1. Buy local at Warren's farm stands, which begin opening up in June.
2. Have your kids make their friends’ birthday cards and bring gift in decorated paper bags or a cool reusable bag. Kids love getting a handmade card — as do adults.
3. Bring your own bags when you go grocery shopping.
4. Shop at area consignment stores to find great reusable clothing.
5. Rip out some lawn and create a garden bed where you can grow your own food this summer. Get started with a visit to a your favorite home improvement center or hardware store, such as Warrenville Paint and Hardware—take the kids to help, they'll eat more veggies if they help grow the garden.
6. Dispose of your hazardous waste properly. An upcoming collection for electronic goods and clothing at Woods Road School is a great start, and Somerset County recycling holds regular for proper disposal of most items.
7. Buy a share in a community supported agriculture (CSA) farm, support local, sustainable farming, and enjoy weekly fresh veggies.

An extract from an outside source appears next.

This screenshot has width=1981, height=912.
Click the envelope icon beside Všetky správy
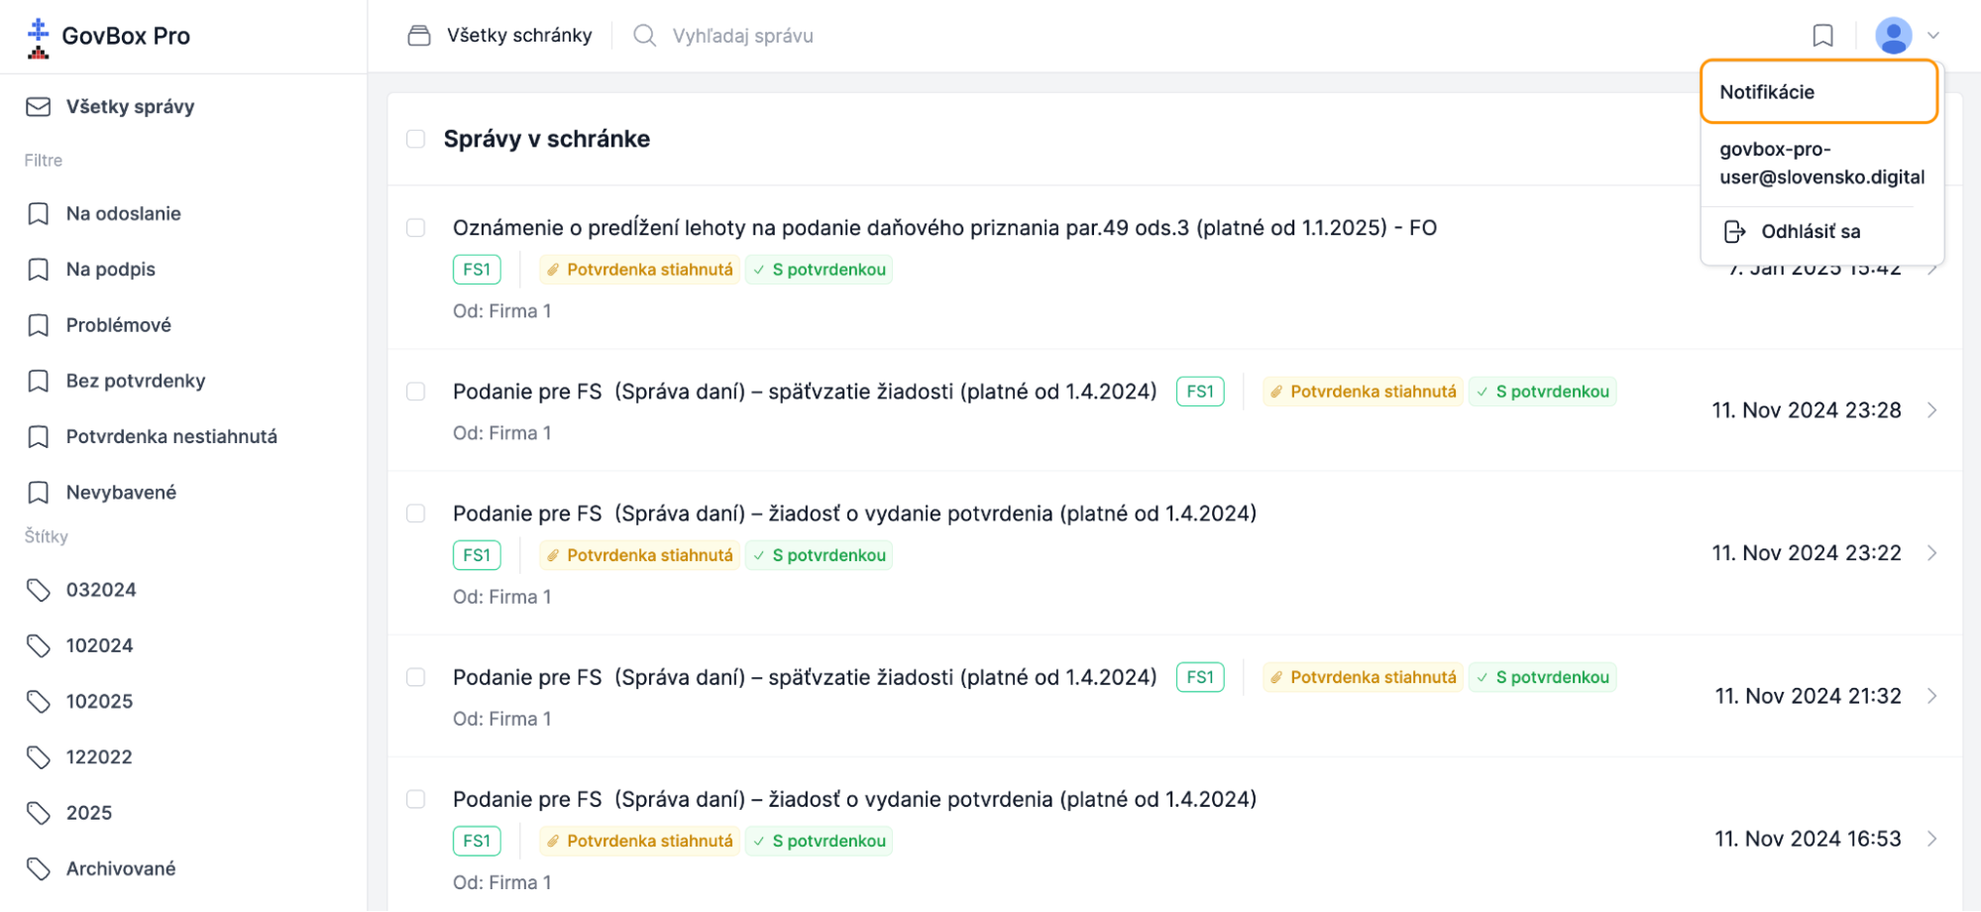tap(38, 107)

8. Join the Somerset County Freecycle group to receive and donate specific items that would otherwise be thrown away.
9. Ditch those dreaded sandwich bags and get some washable containers or bags. I like ReUsies, created by two Seattle moms.
10. Donate your gently used books and magazines to the Friends of the Library group at the Warren Library. The group will resell your donations and the sales will support programs including story times for kids.
11. Look for an environmental service project you can do with your children, such as removing trash and non-native plants and planting trees. Volunteer Match is a great website that helps volunteers connect with local projects.
12. Need wood chips for your garden or some firewood? Arborists often will be happy to provide it to you for free. They can also help you select and plant trees to provide privacy and shade and even years of fresh fruit. Find a certified arborist in your area through the Pacific Northwest chapter of the International Society of Arboriculture.
13. Dump your bottled-water costs. Buy snazzy metal water bottles for everyone in the family and a personal filter for your kitchen faucet, and you could save hundreds of dollars.
14. Organize a Halloween costume swap in September. This can be a great service project for a Girl Scout troop. Reserve a room at the library and publicize to local parenting groups.
15. Replace your old light bulbs with LED bulbs. They last 15 times longer and use 75 percent less energy.
16. Expand your hand-me-down circle. Organize a clothing swap for your co-op preschool or a group of friends. Everyone brings gently used and clean kids’ clothes to your garage; parents take as many items as they donated. The rest goes to charity. You can also swap toys and books.
17. Replace your showerheads with low-flow models. Low-flow showerheads can save you up to 15 percent of water-heating costs and reduce your water usage by as much as 20,000 gallons a year.
18. Save up to 30 percent on your monthly heating bills by having a home energy audit done by a professional. PSE&G and JCP&L offer helpful information and a list of pre-screened energy auditors and other information on how to save money by going green.